*TASK*
Give the number of lines in the material below that hold "item", and nothing besides.
SOURCE DATA Start Marker
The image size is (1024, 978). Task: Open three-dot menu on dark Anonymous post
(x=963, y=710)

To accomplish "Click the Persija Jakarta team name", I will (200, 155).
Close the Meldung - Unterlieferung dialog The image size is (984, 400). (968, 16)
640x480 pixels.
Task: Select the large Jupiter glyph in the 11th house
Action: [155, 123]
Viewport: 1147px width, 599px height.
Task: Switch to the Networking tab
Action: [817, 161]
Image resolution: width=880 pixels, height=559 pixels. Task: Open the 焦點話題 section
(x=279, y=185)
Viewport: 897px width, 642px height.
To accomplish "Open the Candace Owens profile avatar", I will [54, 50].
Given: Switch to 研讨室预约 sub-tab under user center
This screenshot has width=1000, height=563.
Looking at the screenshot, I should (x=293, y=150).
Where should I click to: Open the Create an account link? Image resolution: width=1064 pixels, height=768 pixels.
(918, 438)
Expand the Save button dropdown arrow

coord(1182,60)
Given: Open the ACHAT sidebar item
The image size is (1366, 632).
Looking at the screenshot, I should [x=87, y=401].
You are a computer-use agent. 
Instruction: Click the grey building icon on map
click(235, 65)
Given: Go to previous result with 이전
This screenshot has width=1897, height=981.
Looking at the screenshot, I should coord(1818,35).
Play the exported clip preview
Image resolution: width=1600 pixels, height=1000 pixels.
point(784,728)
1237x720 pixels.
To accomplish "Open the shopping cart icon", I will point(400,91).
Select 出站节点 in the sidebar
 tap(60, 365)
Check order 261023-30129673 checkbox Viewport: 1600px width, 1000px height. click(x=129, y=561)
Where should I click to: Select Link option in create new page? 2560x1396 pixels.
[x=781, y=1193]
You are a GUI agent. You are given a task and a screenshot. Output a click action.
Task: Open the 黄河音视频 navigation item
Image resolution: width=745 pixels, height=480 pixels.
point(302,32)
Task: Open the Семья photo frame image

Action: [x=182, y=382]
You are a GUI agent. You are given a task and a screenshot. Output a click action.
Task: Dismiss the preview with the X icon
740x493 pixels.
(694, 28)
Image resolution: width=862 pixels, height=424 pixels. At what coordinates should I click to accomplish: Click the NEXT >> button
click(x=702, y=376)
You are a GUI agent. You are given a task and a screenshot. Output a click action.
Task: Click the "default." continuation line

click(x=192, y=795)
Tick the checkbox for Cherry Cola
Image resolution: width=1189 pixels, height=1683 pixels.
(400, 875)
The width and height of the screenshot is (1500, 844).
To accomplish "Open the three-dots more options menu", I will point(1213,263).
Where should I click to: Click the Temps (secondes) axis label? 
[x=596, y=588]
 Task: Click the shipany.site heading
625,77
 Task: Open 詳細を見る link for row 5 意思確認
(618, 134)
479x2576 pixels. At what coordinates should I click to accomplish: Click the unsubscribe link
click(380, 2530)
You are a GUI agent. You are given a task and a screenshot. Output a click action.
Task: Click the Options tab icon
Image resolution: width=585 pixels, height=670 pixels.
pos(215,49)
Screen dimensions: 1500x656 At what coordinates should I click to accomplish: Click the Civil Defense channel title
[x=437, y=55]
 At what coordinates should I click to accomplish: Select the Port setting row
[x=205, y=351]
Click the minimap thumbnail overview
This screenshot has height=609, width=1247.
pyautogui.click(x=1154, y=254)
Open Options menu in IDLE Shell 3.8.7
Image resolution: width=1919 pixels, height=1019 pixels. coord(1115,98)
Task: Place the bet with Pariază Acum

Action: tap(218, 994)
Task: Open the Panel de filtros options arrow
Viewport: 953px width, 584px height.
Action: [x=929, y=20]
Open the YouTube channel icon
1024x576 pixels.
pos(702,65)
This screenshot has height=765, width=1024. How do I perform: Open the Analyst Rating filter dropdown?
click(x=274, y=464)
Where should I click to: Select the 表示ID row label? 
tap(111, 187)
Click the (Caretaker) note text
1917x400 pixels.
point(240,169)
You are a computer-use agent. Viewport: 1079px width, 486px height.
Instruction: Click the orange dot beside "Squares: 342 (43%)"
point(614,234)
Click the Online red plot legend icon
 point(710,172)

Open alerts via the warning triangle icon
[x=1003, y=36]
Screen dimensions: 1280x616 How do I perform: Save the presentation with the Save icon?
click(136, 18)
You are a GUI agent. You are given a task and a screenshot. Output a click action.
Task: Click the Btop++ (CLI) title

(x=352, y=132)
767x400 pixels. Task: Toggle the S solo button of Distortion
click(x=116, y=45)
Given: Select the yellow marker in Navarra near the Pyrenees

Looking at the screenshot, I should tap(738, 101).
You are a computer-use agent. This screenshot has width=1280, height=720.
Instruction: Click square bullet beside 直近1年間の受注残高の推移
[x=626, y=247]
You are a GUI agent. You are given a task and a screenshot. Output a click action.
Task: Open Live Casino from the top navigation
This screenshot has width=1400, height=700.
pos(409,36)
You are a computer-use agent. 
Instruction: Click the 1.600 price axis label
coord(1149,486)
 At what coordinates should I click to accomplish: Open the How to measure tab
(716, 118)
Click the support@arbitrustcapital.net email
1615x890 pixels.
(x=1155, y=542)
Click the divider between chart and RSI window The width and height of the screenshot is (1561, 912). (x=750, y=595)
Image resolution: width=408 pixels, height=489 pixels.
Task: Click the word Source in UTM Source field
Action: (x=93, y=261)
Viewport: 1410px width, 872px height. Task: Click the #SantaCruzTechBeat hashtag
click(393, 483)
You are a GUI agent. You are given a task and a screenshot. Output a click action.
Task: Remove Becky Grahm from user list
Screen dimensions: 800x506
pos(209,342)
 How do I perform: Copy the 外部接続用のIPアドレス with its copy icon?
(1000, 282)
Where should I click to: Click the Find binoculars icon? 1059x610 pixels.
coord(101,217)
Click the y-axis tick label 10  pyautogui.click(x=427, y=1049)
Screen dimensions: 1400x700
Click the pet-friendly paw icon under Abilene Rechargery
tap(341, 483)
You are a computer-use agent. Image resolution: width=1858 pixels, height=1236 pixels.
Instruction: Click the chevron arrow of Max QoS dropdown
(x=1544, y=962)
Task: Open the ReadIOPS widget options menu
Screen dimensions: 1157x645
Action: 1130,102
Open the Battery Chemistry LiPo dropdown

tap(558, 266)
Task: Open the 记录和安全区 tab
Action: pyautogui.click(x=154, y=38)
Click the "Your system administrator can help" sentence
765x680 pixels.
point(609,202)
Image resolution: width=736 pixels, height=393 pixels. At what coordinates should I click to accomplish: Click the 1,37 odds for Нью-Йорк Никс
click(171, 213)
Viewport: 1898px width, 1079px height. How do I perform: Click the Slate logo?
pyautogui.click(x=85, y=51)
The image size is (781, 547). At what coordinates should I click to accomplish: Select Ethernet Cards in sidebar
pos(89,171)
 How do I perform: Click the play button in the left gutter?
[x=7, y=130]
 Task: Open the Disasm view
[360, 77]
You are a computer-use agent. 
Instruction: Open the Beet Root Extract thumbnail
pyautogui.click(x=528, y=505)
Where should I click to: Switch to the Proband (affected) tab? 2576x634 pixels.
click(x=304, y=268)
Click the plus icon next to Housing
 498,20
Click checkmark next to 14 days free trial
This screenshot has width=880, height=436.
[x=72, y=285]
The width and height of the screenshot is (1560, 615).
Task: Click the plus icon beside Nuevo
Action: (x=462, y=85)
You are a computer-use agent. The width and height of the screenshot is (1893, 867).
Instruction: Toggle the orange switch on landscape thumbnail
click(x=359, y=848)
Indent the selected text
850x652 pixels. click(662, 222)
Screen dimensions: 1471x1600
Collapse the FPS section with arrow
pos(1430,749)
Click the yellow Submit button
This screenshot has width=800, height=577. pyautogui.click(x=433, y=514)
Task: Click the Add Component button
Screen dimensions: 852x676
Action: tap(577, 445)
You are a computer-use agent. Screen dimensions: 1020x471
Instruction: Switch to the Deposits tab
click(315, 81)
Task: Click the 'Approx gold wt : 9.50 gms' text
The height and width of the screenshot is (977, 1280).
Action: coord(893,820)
SOURCE DATA End Marker
*PROBLEM SOLUTION*
2